Ukraine Is Us, and We Are Ukraine

I don’t have any pictures of the time I spent in Ukraine. I spent maybe two days there with the rest of the program studying abroad in Eastern Europe, another stop on the endless tours we took riding in white vans around the area looking at historical sites. We stopped in one city, and I can’t even recall its name.

What I do remember about that place was its poverty. A crumbling building. An outdoor market with blue tarps strung above stalls as a roof. One of my friends went to buy some of the cheapest cigarettes he could find, just to see how bad they were. He brought home a small bottle of vodka with Cyrillic writing.

Obviously, not everywhere in Ukraine is like this. We have stereotypes in the US that the country is filled with nothing but old women in babushkas farming rutabagas, and that’s simply not true. But it’s not like Ukraine was doing great, even before the Russian annexation of Crimea in 2014. I was there in 2009, and it was still trying to pull itself out of the disaster that was Soviet control. Many people there were living very, very difficult lives.

Now that Russia’s invaded fully, I don’t know how much chance those people have of ever being ok again. The war will probably take years, and frankly sanctions probably aren’t going to help much. Russia has a deep, nationalistic attachment to Ukraine. Many of its greatest writers, Nikolai Gogol being probably the most recognizable, came from Ukraine, and Kyiv has a long history of cultural exchange with Moscow. Many Russians (namely the country’s de-facto dictator) believe revisionist histories that speak of Ukraine as a rightful piece of the Russian empire. It’s the same playbook that dictators and kings have used for thousands of years to justify war. It’s what eventually lead to the concept of countries and borders in the first place: this piece of land is ours because it has always been ours. Because it is part of our blood.
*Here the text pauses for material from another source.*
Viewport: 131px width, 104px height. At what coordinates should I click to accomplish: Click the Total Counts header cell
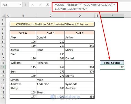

It’s an ideology I’d thought died out in Europe nearly thirty years ago when the bombing stopped in Sarajevo. But it turns out it was just sleeping.

I know this war seems very distant to a lot of us, and seems destined to be compartmentalized into another picture of burning, gutted buildings we scroll past when we’re bored. But don’t let it. The invasion of Ukraine symbolizes the return of an ideology that left cities pitted with mortar holes and left the bones of its victims sticking out of barely concealed mass graves for American college students to find. It’s an ideology that’s here, in my country, and in every country where a nation becomes more important than the people who live in it.

I don’t pretend to be a policymaker, and I’m not advocating for any specific action, because I do not know what would help. What I am saying is that we need to keep Ukraine and places like it in the forefront of our thoughts, not only because its people are in danger, but because the conflict demonstrates again and again the perils of extreme national identity. National borders are, and have always been, artificial constructions that we use to separate ourselves economically, culturally, and militarily from each other. The humanity that connects us is not.

Watch Ukraine. Help Ukraine, in any way that you can. This isn’t just a war between two far-flung Baltic states. It’s a conflict that shows us how far we still have left to go for peace, and what happens when you value borders more than the people that live behind them.